- _DATA EXCERPTS_

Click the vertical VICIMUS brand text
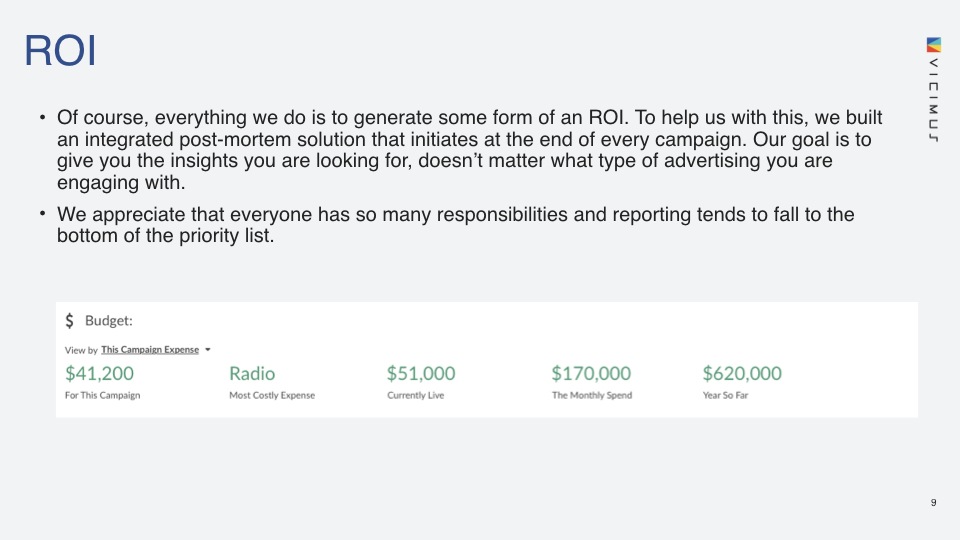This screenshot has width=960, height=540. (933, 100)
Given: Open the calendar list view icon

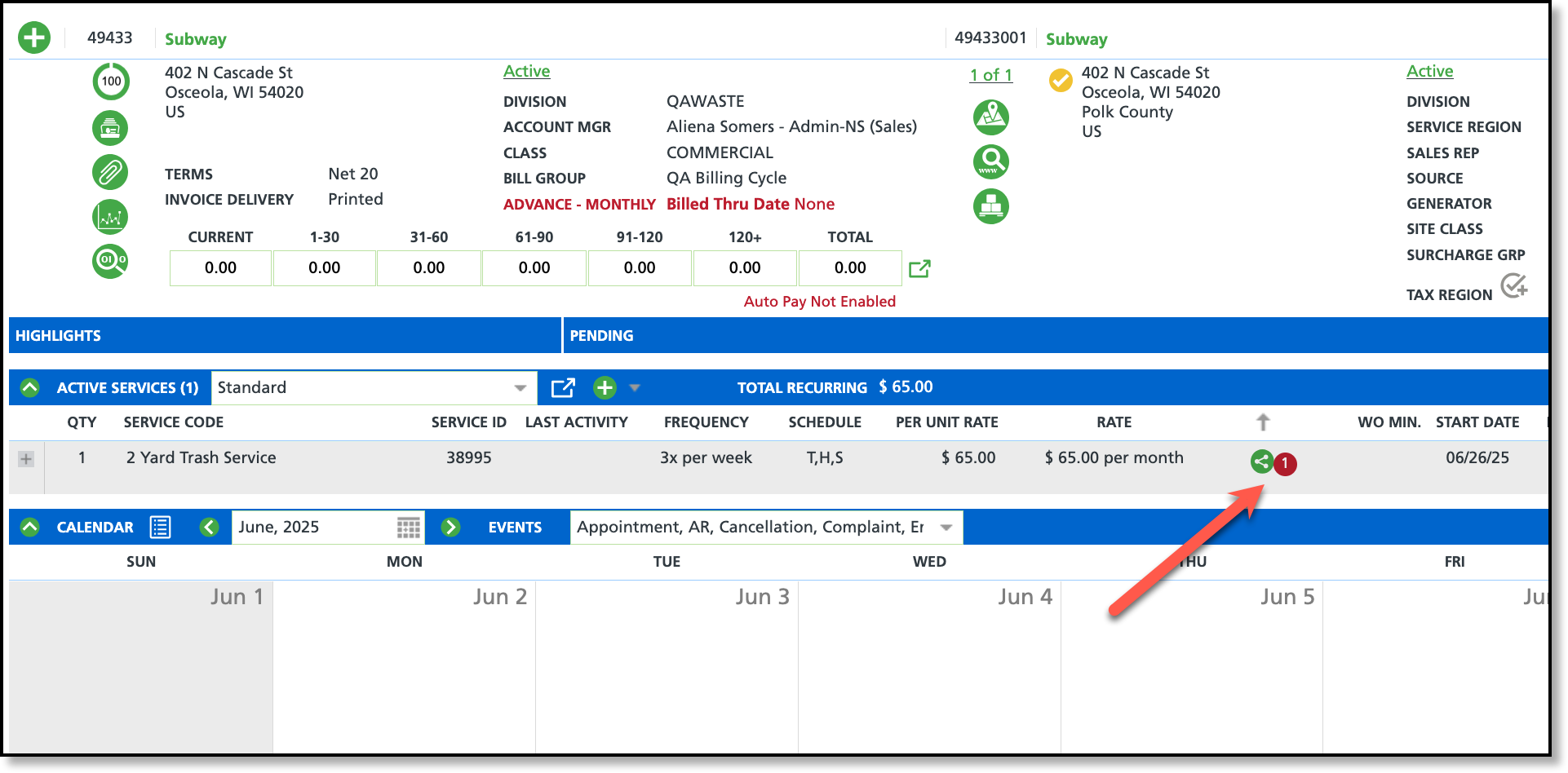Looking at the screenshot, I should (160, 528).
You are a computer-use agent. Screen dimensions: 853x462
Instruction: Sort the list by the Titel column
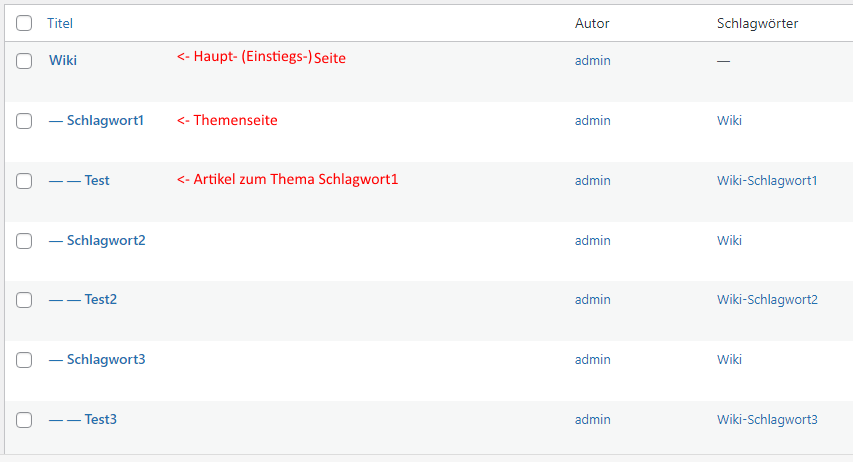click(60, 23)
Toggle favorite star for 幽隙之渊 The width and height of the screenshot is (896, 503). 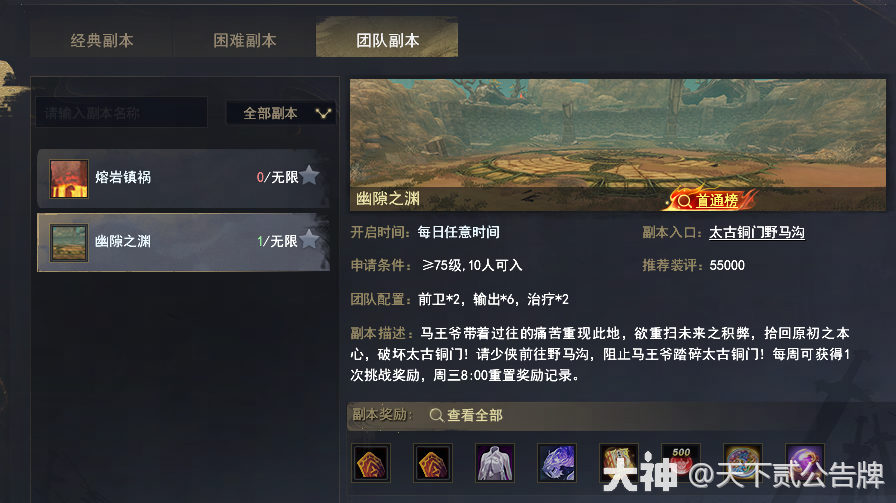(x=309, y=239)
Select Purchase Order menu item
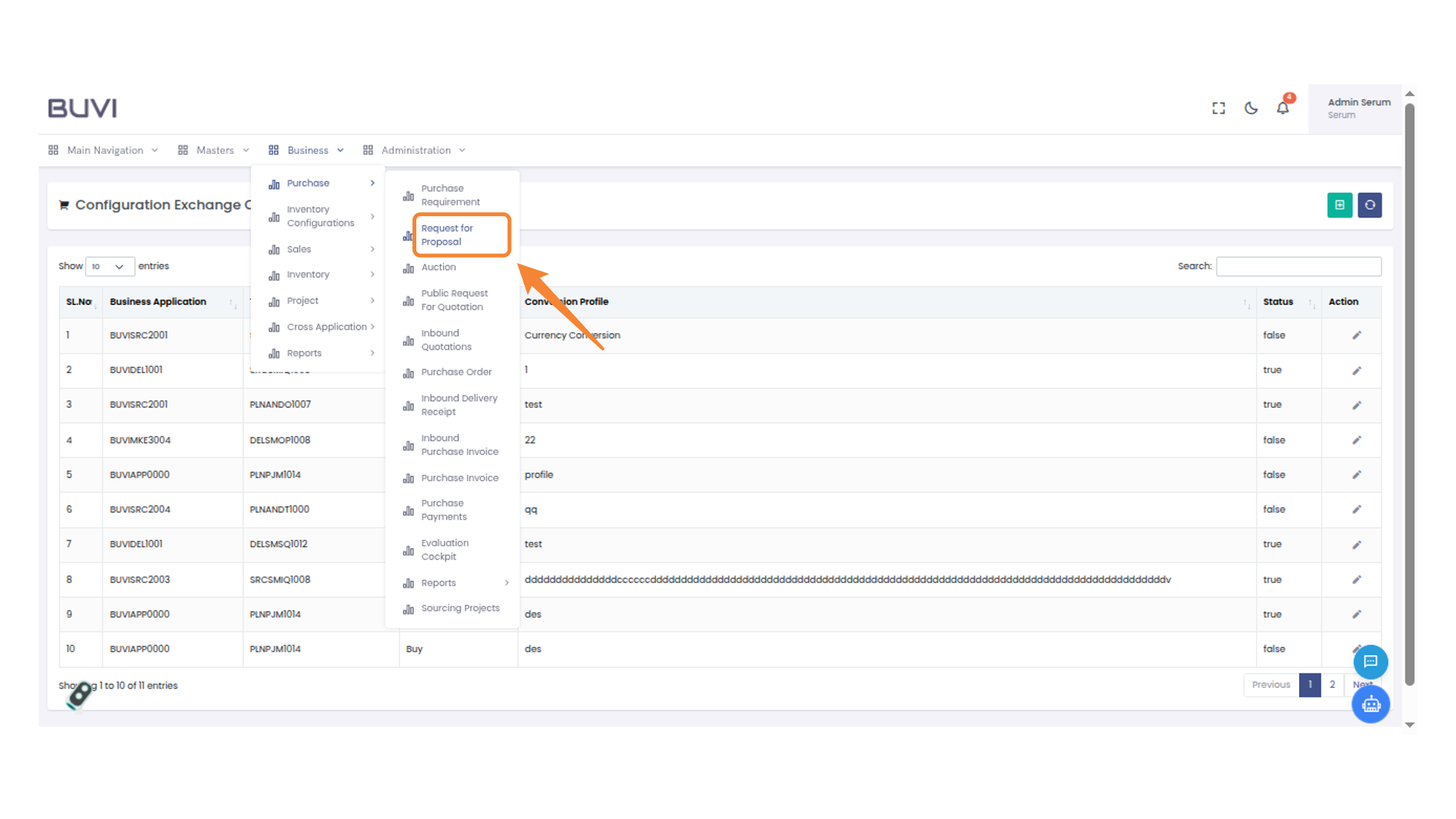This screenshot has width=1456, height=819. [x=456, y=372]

---

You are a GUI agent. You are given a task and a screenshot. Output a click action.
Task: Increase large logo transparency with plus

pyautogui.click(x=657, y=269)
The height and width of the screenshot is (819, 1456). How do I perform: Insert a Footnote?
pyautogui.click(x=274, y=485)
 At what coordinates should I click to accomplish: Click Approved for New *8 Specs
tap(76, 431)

- _WRITTEN PROBLEM_
Could you copy the records between the lines holding "You are a GUI" and "tap(76, 431)", inclusive, with the requests kept and every coordinate in the answers offset by -13?

- _WRITTEN ANSWER_
You are a GUI agent. You are given a task and a screenshot. Output a click action.
Task: Increase large logo transparency with plus

pyautogui.click(x=644, y=256)
The height and width of the screenshot is (819, 1456). How do I perform: Insert a Footnote?
pyautogui.click(x=261, y=472)
 At what coordinates should I click to accomplish: Click Approved for New *8 Specs
tap(63, 418)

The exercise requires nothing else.